Isabelle Pekarsky and Devin Hiett come from different states and are pursuing different majors, but both are concerned about the state of our democracy. Devin, a senior at the University of Oklahoma, is pursuing majors in international studies and journalism; Isabelle, a senior at the University of Missouri-Kansas City, is pursuing a political science major.
“The majority of my studies as a political science major revolve around our government, its history, and the ways in which citizens are key to our governmental process,” Isabelle says. “Although I love my major, it is clear we need a fundamental change in our system to restore our democracy to what it should be. The problematic role big money plays in hindering our democratic process is obvious.”
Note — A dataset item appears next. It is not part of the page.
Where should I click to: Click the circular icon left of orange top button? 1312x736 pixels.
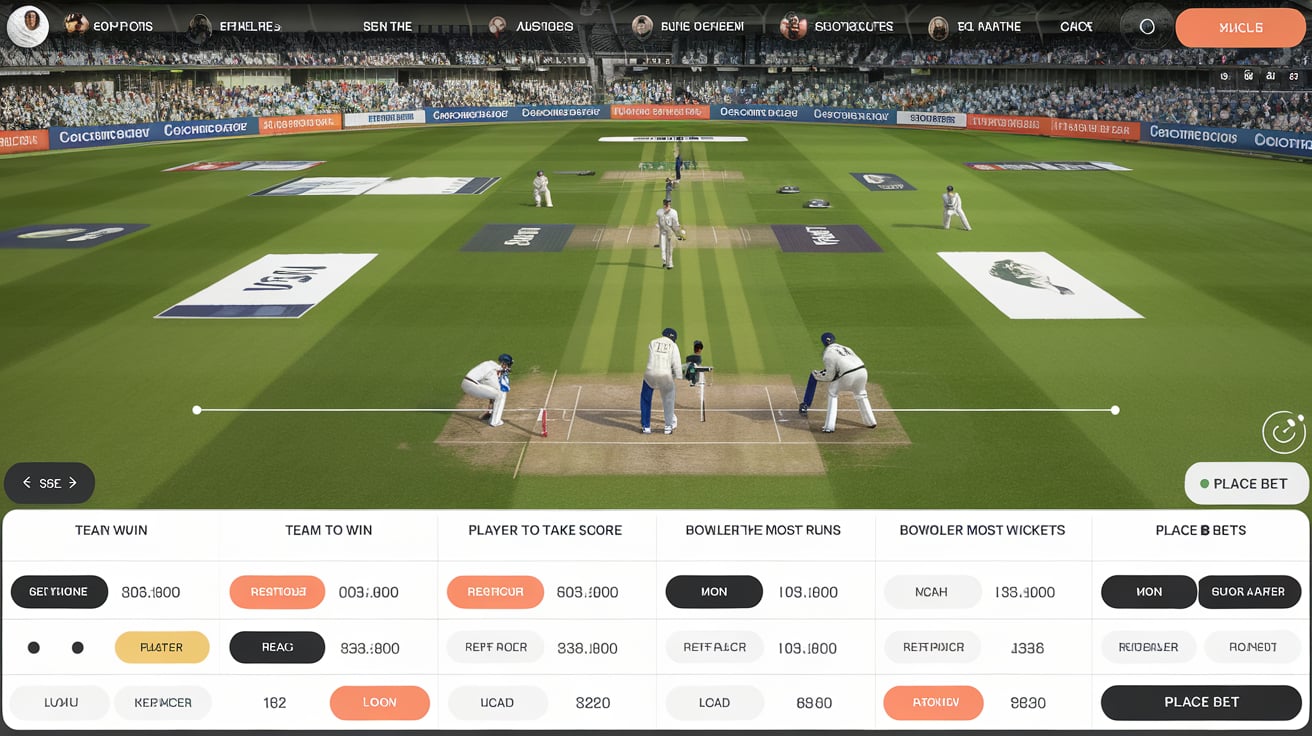coord(1147,27)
In Oklahoma, fellow students have told Devin they don’t feel they have a voice in the system specifically because of the role money plays in campaigns. This discourages young people from taking part in the political process, giving them less representation and leaving issues they care about unaddressed.
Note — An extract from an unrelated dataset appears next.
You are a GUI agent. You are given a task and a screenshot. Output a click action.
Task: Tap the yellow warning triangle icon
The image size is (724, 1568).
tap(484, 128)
“I often hear my peers say they don’t see the point of engaging in the political system because they don’t feel they have the power or ability to make a difference because they lack financial capitol, which I find to be a gross miscarriage of justice,” Devin says. “America was founded on the notion that ‘we the people’ not ‘we the corporations’ govern our democracy, and classifying political spending by corporations as ‘free speech’ is disingenuous and threatens the very core of the democratic system.”
Devin adds that her work with Sally’s List, a nonpartisan organization that recruits women to run for office in Oklahoma, has shown her how big money forces can help keep entrenched politicians in the system.
“We will often meet a passionate teacher, nurse, or mother who wants to run for office but is too intimidated to launch a campaign because she knows the incumbent she would be challenging is backed by powerful PACs and corporate money,” Devin says. “Everyone should feel they have an equal opportunity to influence the outcomes of what were intended to be ‘free and fair elections,’ but this will never be a reality in America until our vote—rather than our checkbook—is what empowers us to be actively involved in our democracy.”
At the National Citizen Leadership Conference, Isabelle, Devin, and dozens of other college students signed the Cause of Our Time Statement of Principle, committing to advance the 28th Amendment to get big money out of politics and to recruit other students and young Americans to join them.
“After returning from NCLC, I’ve begun recruiting my fellow students at UMKC to join the movement of American Promise, and I have been sharing my experiences with them from the conference,” Isabelle says. “I am excited to attend the next Kansas City APA chapter meeting to share the things I learned and experienced. I cannot wait to get more involved in American Promise and work toward the 28th Amendment.”
Devin also plans to begin recruiting others to get involved, by launching an American Promise Association chapter in Oklahoma. “I am excited to mobilize my fellow students to support the 28th Amendment because I think we are at a critical time in American history where the younger voting generation is finally realizing how important their participation in the political system is, but they don’t know how to take the first step to mobilize and work for a better future,” Devin says. “I think starting an American Promise chapter in Oklahoma will give students an avenue to gain hands-on experience in shaping our democracy and empower us to get involved and stay involved.”